Ты моя проблема (СИ) - Высоцкая Мария Николаевна "Весна"
Завариваю себе крепкий кофе, и пока работает кофе-машина, заглядываю в детскую. Кирюха дрыхнет без задних ног.
Глажу сына по голове и иду к себе. Нужно переодеться. Только пальцы касаются змейки на платье, как в прихожей слышится шум. Настороженно шагаю туда, прихватив с собой свою победную статуэтку в качестве оружия.

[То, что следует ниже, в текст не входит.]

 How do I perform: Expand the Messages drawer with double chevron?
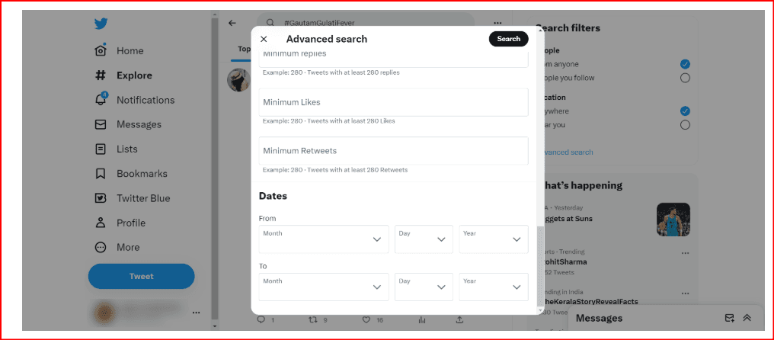747,318
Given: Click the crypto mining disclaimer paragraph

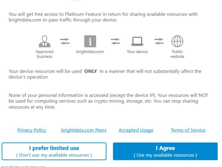Looking at the screenshot, I should (x=108, y=101).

Спускаюсь по ступенькам со второго уровня и замираю. Трофей падает на пол с глухим звуком.
Ладошки становятся влажными. Трогаю свое лицо, ведь то, что я вижу — глюк. На всю гостиную пахнет кофе. Этот запах не дает провалиться в бездну страха о том, что я, кажется, сошла с ума.
Денис, который уже успел снять куртку, медленно разворачивается в мою сторону.

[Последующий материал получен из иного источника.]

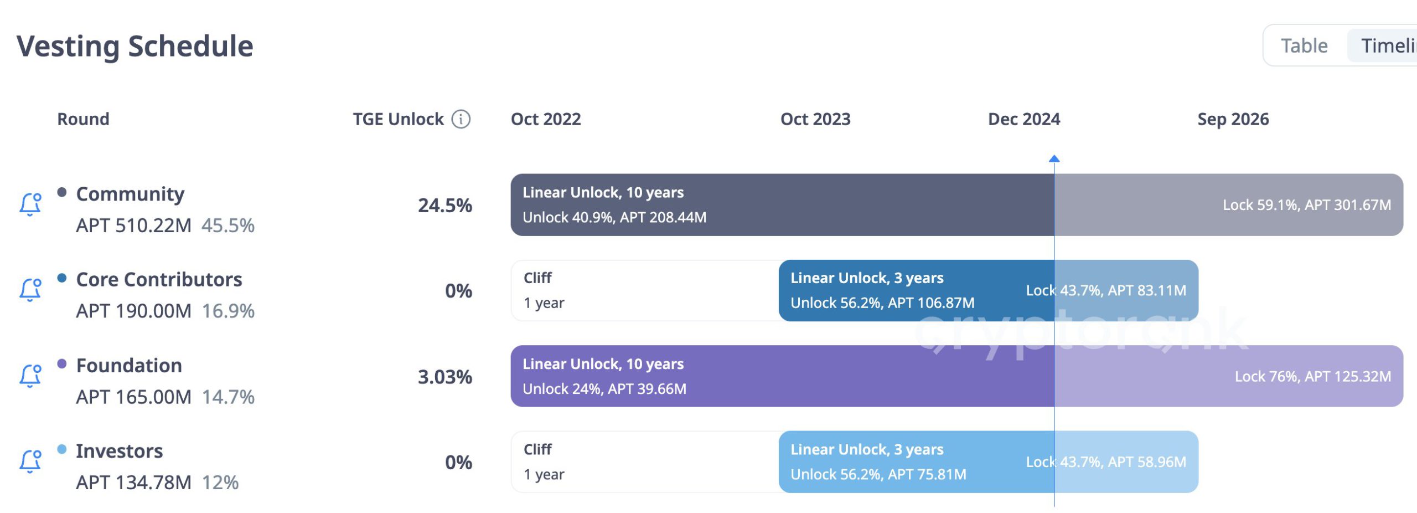Click the Investors light blue color dot
Screen dimensions: 1417x513
[x=62, y=449]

Наши взгляды сталкиваются.
Хватаю ртом воздух. С дикостью внутри, изучаю его глаза. Они другие.
Он весь другой. Чужой.
На лице щетина. Взгляд такой…не описать словами.
Миную последнюю ступеньку.
— Привет, — легкий взмах рукой, словно и не было этих лет.
— Привет. Я без предупреждения…
— Все в порядке.
Приветствие получается скомканным. Почему-то раньше я представляла себе это иначе. С громким визгом, крепкими объятиями, а на деле, мы стоим, друг напротив друга истуканами и не знаем, что делать.
— Хорошо выглядишь.
Денис довольно цепко рассматривает меня с головы до пят.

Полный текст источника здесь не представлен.